* Begin Text passage *

You seem to like bigots. I don’t. Different strokes.
I intend to continue to watch the culture war and the marketplace of ideas sift this.
How about you? Having fun in modern America, clinger?
So sad to be you with tedious repetition your only outlet.
Why would I be sad? Semi-retired after several successful careers. No debt (except whatever I put on a credit card, to be paid off the day the bill arrives). A great family. Children with advanced degrees. Wonderful grandchildren. Enjoyable pro bono work. My side has won the culture war. My country will continue to improve, congruent with my preference. The political positions I dislike continue to be stomped by better Americans. I’ll see Springsteen a half-dozen times this year. The Stones are planning to tour this fall.
Life is good, especially if you are not a bigoted, poorly educated, downscale, disaffected right-wing loser in modern America. You’ll just have to take my word for it on the satisfactions of being an American on the right side of history, clingers.
This is what you get when you do not require law students to take “Professional and Ethics”, but instead require them to take “Racism in Technology”.

* End Text passage *
* Begin Given data *

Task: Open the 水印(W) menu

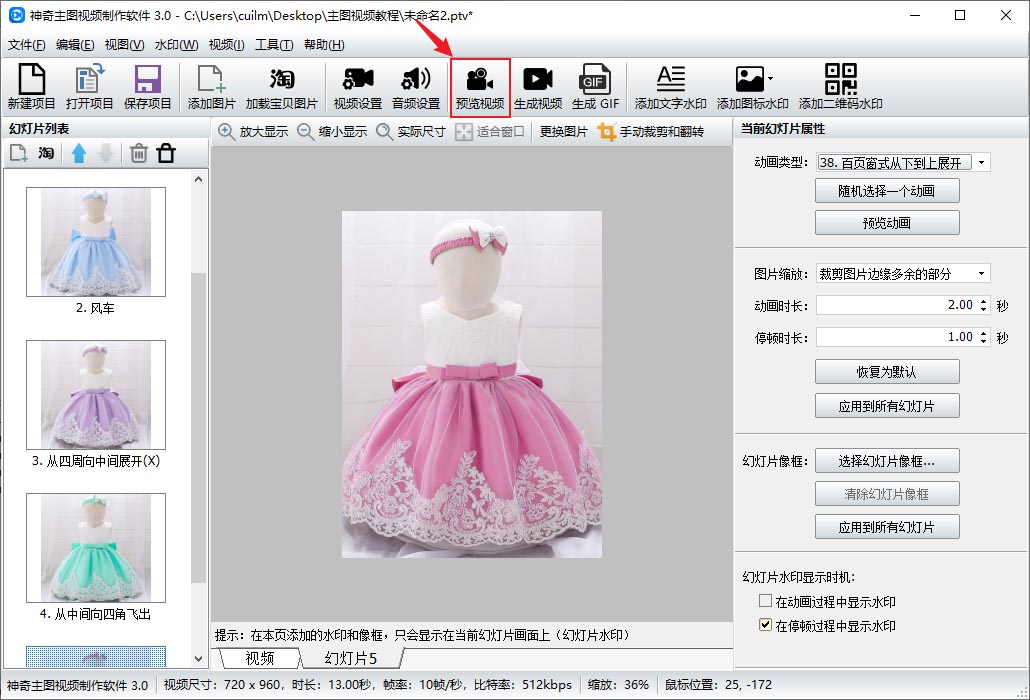Action: 175,45

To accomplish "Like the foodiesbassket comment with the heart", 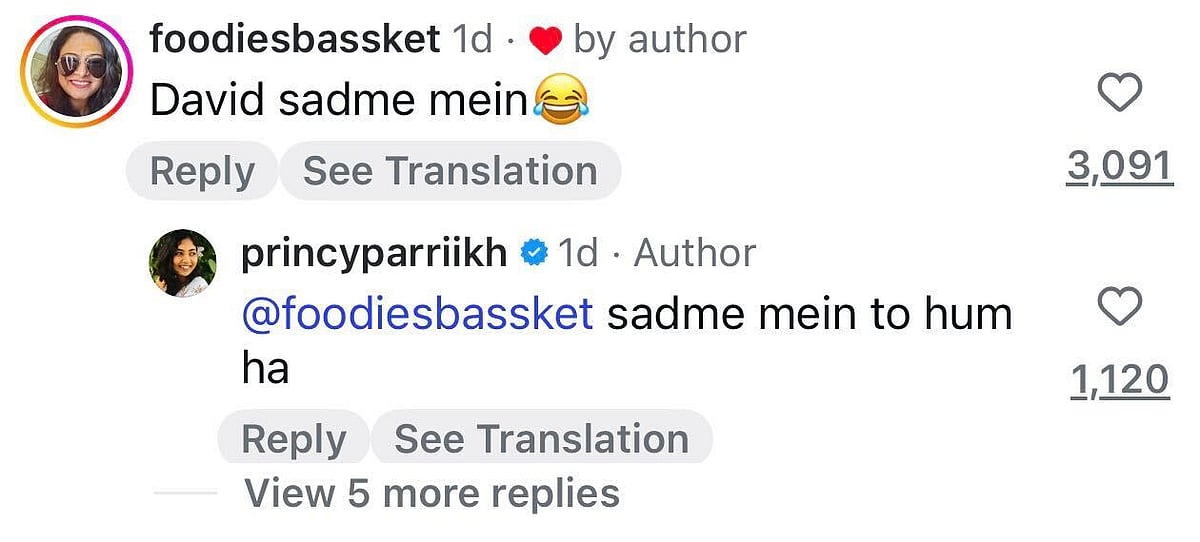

* End Given data *

» **What you are asked to do**
From the comment thread, return the passage starting at "So sad to be" and ending at "tour this fall.", copied word for word.

» **The reply**
So sad to be you with tedious repetition your only outlet.
Why would I be sad? Semi-retired after several successful careers. No debt (except whatever I put on a credit card, to be paid off the day the bill arrives). A great family. Children with advanced degrees. Wonderful grandchildren. Enjoyable pro bono work. My side has won the culture war. My country will continue to improve, congruent with my preference. The political positions I dislike continue to be stomped by better Americans. I’ll see Springsteen a half-dozen times this year. The Stones are planning to tour this fall.